L’objectif premier du Projet Hologramme est de créer un lien entre les générations. Une rencontre entre les jeunes et les personnes âgées, rencontre qui prend une plus grande importance en cette période de confinement. En créant un lien intergénérationnel, nous favorisons également un lien entre les enseignants, les élèves du secondaire, et le milieu des fablabs (dont il sera question un peu plus loin). Notre idée initiale était celle de sortir les personnes âgées de leur isolement en proposant aux jeunes de reconnecter avec leurs grands-parents. L’expérience commence avec un échange de lettres par correspondance, puis se poursuit avec la fabrication d’une « boite à hologramme », pour laquelle les élèves créent du contenu vidéo personnalisé, que ce soit un diaporama accompagné de musique, une performance, un stop-motion, une animation 2D ou tout autre type de production vidéo. Les élèves doivent partager un message, évoquer un souvenir ou, simplement, faire du bien à la personne âgée qui recevra cette boîte animée.
Nous avons donc pu observer, avec notre projet, la rencontre entre deux générations, soit celle de jeunes ayant entre 12 et 14 ans, et celle de personnes âgées (ici plus spécifiquement de femmes âgées entre 65 et 75 ans). Cet aspect apporte une dimension nouvelle en ce qui a trait à la transmission de la culture et au rapport au passé. En correspondant avec une personne qui a vécu la révolution sexuelle, les mouvements hippies ou encore, au Québec, l’expo 67 et le changement de rapport à la langue et à la religion, les élèves du secondaire ont grandement à apprendre. Le fait de devoir réfléchir à ce qui ferait plaisir à une personne en particulier, en se basant sur ses goûts et ses souvenirs, crée un rapport intime avec des fragments culturels bien uniques.

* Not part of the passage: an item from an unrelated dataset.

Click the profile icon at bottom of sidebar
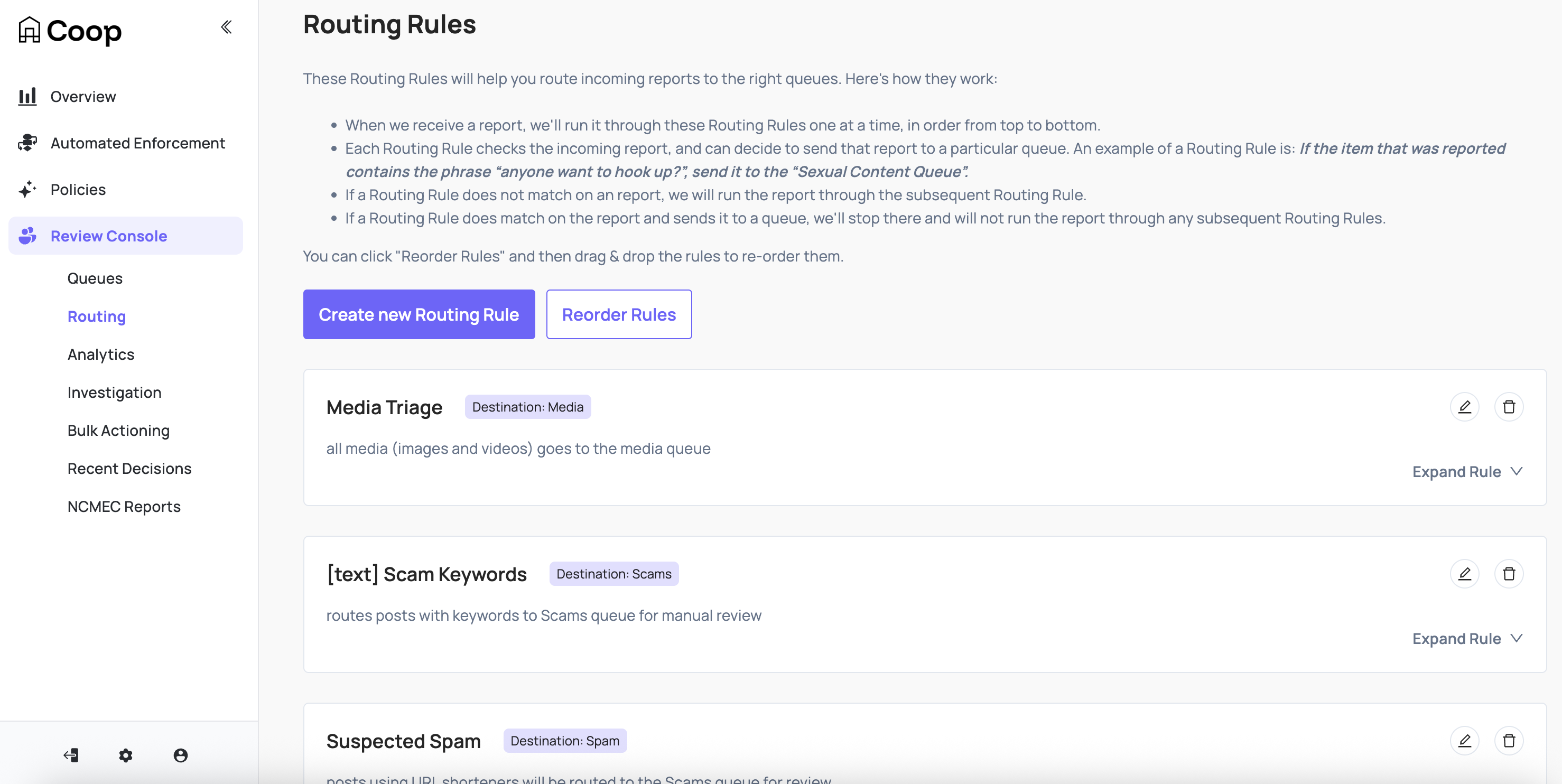The height and width of the screenshot is (784, 1562). point(180,755)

La cocréation, c’est l’idée de réaliser un projet en commun en se nourrissant d’échanges soutenus durant le processus créatif. C’est le fait d’allier les compétences en prônant la non-hiérarchisation des participants et des différents champs d’expertise. Il faut partager et être ouvert à la réalité des autres en allant au-delà des initiatives personnelles et en fusionnant les démarches. Il est important de noter qu’en réalisant des projets de cocréation, l’isolement disparait. En travaillant ensemble dans des espaces de travail collaboratif (contrairement au travail individuel), les créateurs peuvent socialiser et développer des affinités, et peuvent ainsi collaborer plus naturellement.
Nous avons tenté d’adopter en tout temps une approche cocréative, malgré les embûches que la situation de confinement nous a imposées. La constance de chaque coéquipière était ici la clé, afin d’apprivoiser de façon progressive la complexité du projet et favoriser l’évolution fluide de ce dernier. Nous avons mis nos idées en commun et avons maintenu des échanges actifs tout au long de la création. En identifiant les forces de chacune, nous avons divisé le travail également en prenant soin de garder une influence réciproque constante.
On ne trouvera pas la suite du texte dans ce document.